Next, document structures are supported. For this, the syntax is as follows. As with basic tsquery input, weights can be attached to each lexeme to restrict it to match only tsvector lexemes of those weights. For example, consider the following:

SELECT to_tsquery('english', 'Fat | Rats:AB');  
to_tsquery
------------------
'fat' | 'rat':AB

Next, prefix matching is also supported. Consider the following example. Notice that in this below example, * is attached to a lexeme for prefix matching purposes:

SELECT to_tsquery('supern:*A & star:A*B');  
to_tsquery
--------------------------
'supern':*A & 'star':*AB

Next, features such as nested thesaurus dictionaries and automatic translation are also supported. Consider the following example. to_tsquery can also accept single-quoted phrases. This is useful because the configuration can include a thesaurus dictionary that may be triggered by such phrases. In the example below, a thesaurus contains the rule supernovae stars : sn:.

SELECT to_tsquery('''supernovae stars'' & !crab');  
to_tsquery
---------------
'sn' & !'crab'

Next, it is important to note that the search operator is @@, as you can see in the example below:

select * from tbl where $tsvector_col @@ $tsquery;

Sorting Algorithms

When it comes down to sorting algorithms, full-text searching usually involves two aspects: matching and ranking.
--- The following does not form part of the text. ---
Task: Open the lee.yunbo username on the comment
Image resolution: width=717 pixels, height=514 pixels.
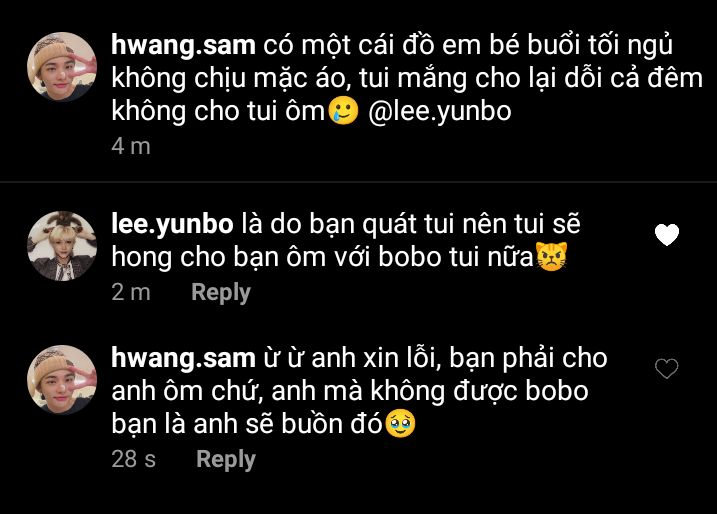Action: click(172, 225)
On the ranking side of things, PostgreSQL has several built-in ranking algorithms, such as this one: src/backend/utils/adt/tsrank.c. As for this, it's important to understand both ts_rank and ts_rank_cd. PostgreSQL provides both of these two predefined ranking functions, which take into account lexical and structural information as well as proximity information. That is, these predefined ranking function consider how often the query terms appear in a document, how close they appear in the document, and in which part of the document they occur (and also whether this part of the document relatively speaking is of a high weight or not).

You can write your own ranking functions with these two predefined ranking functions, and combine their results with additional factors to fit your specific needs. The two ranking functions currently available are ts_rank and ts_rank_cd.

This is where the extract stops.